◆ **Exercise objective**: Give the records again, word for word.

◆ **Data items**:
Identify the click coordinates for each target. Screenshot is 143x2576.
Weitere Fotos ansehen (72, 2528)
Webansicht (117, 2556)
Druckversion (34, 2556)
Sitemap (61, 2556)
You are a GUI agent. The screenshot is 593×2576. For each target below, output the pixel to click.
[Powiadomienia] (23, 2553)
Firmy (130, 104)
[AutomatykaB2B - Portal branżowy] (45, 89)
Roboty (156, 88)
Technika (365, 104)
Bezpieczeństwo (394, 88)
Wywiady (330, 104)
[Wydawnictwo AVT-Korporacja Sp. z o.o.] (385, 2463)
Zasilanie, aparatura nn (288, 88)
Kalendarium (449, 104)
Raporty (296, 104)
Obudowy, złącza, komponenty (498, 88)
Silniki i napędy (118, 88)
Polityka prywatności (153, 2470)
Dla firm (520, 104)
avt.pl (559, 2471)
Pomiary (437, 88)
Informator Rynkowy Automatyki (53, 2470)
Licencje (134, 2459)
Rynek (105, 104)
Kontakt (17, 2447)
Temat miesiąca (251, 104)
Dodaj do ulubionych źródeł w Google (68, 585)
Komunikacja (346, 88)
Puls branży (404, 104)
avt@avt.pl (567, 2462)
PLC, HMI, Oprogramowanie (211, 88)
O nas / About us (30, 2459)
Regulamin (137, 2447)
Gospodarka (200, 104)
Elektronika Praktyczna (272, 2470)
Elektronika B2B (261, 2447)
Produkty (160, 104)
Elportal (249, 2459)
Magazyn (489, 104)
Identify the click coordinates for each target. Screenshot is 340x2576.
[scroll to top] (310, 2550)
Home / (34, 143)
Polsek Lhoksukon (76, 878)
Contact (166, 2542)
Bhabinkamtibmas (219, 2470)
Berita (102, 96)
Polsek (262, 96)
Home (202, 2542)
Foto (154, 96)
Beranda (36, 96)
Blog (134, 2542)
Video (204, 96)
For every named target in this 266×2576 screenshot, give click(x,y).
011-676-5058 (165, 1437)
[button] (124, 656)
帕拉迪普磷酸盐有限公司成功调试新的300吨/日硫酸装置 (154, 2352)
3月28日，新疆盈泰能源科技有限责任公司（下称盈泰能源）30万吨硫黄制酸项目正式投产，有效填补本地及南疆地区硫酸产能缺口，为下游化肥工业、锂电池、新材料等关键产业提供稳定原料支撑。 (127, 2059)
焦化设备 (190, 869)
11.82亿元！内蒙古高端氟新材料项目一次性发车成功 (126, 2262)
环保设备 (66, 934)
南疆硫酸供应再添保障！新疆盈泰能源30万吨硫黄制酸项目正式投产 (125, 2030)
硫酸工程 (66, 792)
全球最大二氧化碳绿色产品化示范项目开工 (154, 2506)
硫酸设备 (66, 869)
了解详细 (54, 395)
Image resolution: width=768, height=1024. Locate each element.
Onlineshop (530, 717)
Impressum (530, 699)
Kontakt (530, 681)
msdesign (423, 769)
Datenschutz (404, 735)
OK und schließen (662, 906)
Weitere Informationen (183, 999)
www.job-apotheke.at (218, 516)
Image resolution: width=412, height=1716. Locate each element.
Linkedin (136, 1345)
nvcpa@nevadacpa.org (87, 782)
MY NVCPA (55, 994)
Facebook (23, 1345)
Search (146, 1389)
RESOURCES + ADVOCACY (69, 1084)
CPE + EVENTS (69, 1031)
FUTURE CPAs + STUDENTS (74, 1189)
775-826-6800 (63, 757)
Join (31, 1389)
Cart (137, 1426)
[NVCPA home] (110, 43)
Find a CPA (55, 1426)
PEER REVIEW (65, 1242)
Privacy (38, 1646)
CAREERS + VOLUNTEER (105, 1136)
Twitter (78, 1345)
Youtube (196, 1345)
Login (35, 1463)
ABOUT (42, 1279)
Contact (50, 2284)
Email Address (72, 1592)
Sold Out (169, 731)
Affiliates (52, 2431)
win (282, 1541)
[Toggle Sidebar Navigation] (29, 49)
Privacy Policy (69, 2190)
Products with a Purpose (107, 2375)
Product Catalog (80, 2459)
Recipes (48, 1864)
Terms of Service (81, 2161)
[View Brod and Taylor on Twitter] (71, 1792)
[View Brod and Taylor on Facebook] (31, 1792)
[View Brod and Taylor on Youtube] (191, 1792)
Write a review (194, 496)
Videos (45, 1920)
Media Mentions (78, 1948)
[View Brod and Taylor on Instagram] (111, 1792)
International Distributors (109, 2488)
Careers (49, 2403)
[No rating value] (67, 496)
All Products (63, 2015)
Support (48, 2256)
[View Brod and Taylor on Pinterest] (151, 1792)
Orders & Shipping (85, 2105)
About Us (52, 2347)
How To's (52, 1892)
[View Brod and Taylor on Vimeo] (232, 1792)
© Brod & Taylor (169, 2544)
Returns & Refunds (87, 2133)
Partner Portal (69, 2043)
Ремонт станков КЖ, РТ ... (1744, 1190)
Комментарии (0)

◆ **Problem solution**:
Identify the click coordinates for each target. Screenshot is 143x2576.
Weitere Fotos ansehen (72, 2528)
Webansicht (117, 2556)
Druckversion (34, 2556)
Sitemap (61, 2556)
You are a GUI agent. The screenshot is 593×2576. For each target below, output the pixel to click.
[Powiadomienia] (23, 2553)
Firmy (130, 104)
[AutomatykaB2B - Portal branżowy] (45, 89)
Roboty (156, 88)
Technika (365, 104)
Bezpieczeństwo (394, 88)
Wywiady (330, 104)
[Wydawnictwo AVT-Korporacja Sp. z o.o.] (385, 2463)
Zasilanie, aparatura nn (288, 88)
Kalendarium (449, 104)
Raporty (296, 104)
Obudowy, złącza, komponenty (498, 88)
Silniki i napędy (118, 88)
Polityka prywatności (153, 2470)
Dla firm (520, 104)
avt.pl (559, 2471)
Pomiary (437, 88)
Informator Rynkowy Automatyki (53, 2470)
Licencje (134, 2459)
Rynek (105, 104)
Kontakt (17, 2447)
Temat miesiąca (251, 104)
Dodaj do ulubionych źródeł w Google (68, 585)
Komunikacja (346, 88)
Puls branży (404, 104)
avt@avt.pl (567, 2462)
PLC, HMI, Oprogramowanie (211, 88)
O nas / About us (30, 2459)
Regulamin (137, 2447)
Gospodarka (200, 104)
Elektronika Praktyczna (272, 2470)
Elektronika B2B (261, 2447)
Produkty (160, 104)
Elportal (249, 2459)
Magazyn (489, 104)
Identify the click coordinates for each target. Screenshot is 340x2576.
[scroll to top] (310, 2550)
Home / (34, 143)
Polsek Lhoksukon (76, 878)
Contact (166, 2542)
Bhabinkamtibmas (219, 2470)
Berita (102, 96)
Polsek (262, 96)
Home (202, 2542)
Foto (154, 96)
Beranda (36, 96)
Blog (134, 2542)
Video (204, 96)
For every named target in this 266×2576 screenshot, give click(x,y).
011-676-5058 (165, 1437)
[button] (124, 656)
帕拉迪普磷酸盐有限公司成功调试新的300吨/日硫酸装置 (154, 2352)
3月28日，新疆盈泰能源科技有限责任公司（下称盈泰能源）30万吨硫黄制酸项目正式投产，有效填补本地及南疆地区硫酸产能缺口，为下游化肥工业、锂电池、新材料等关键产业提供稳定原料支撑。 (127, 2059)
焦化设备 (190, 869)
11.82亿元！内蒙古高端氟新材料项目一次性发车成功 (126, 2262)
环保设备 (66, 934)
南疆硫酸供应再添保障！新疆盈泰能源30万吨硫黄制酸项目正式投产 (125, 2030)
硫酸工程 (66, 792)
全球最大二氧化碳绿色产品化示范项目开工 (154, 2506)
硫酸设备 (66, 869)
了解详细 (54, 395)
Image resolution: width=768, height=1024. Locate each element.
Onlineshop (530, 717)
Impressum (530, 699)
Kontakt (530, 681)
msdesign (423, 769)
Datenschutz (404, 735)
OK und schließen (662, 906)
Weitere Informationen (183, 999)
www.job-apotheke.at (218, 516)
Image resolution: width=412, height=1716. Locate each element.
Linkedin (136, 1345)
nvcpa@nevadacpa.org (87, 782)
MY NVCPA (55, 994)
Facebook (23, 1345)
Search (146, 1389)
RESOURCES + ADVOCACY (69, 1084)
CPE + EVENTS (69, 1031)
FUTURE CPAs + STUDENTS (74, 1189)
775-826-6800 (63, 757)
Join (31, 1389)
Cart (137, 1426)
[NVCPA home] (110, 43)
Find a CPA (55, 1426)
PEER REVIEW (65, 1242)
Privacy (38, 1646)
CAREERS + VOLUNTEER (105, 1136)
Twitter (78, 1345)
Youtube (196, 1345)
Login (35, 1463)
ABOUT (42, 1279)
Contact (50, 2284)
Email Address (72, 1592)
Sold Out (169, 731)
Affiliates (52, 2431)
win (282, 1541)
[Toggle Sidebar Navigation] (29, 49)
Privacy Policy (69, 2190)
Products with a Purpose (107, 2375)
Product Catalog (80, 2459)
Recipes (48, 1864)
Terms of Service (81, 2161)
[View Brod and Taylor on Twitter] (71, 1792)
[View Brod and Taylor on Facebook] (31, 1792)
[View Brod and Taylor on Youtube] (191, 1792)
Write a review (194, 496)
Videos (45, 1920)
Media Mentions (78, 1948)
[View Brod and Taylor on Instagram] (111, 1792)
International Distributors (109, 2488)
Careers (49, 2403)
[No rating value] (67, 496)
All Products (63, 2015)
Support (48, 2256)
[View Brod and Taylor on Pinterest] (151, 1792)
Orders & Shipping (85, 2105)
About Us (52, 2347)
How To's (52, 1892)
[View Brod and Taylor on Vimeo] (232, 1792)
© Brod & Taylor (169, 2544)
Returns & Refunds (87, 2133)
Partner Portal (69, 2043)
Ремонт станков КЖ, РТ ... (1744, 1190)
Комментарии (0)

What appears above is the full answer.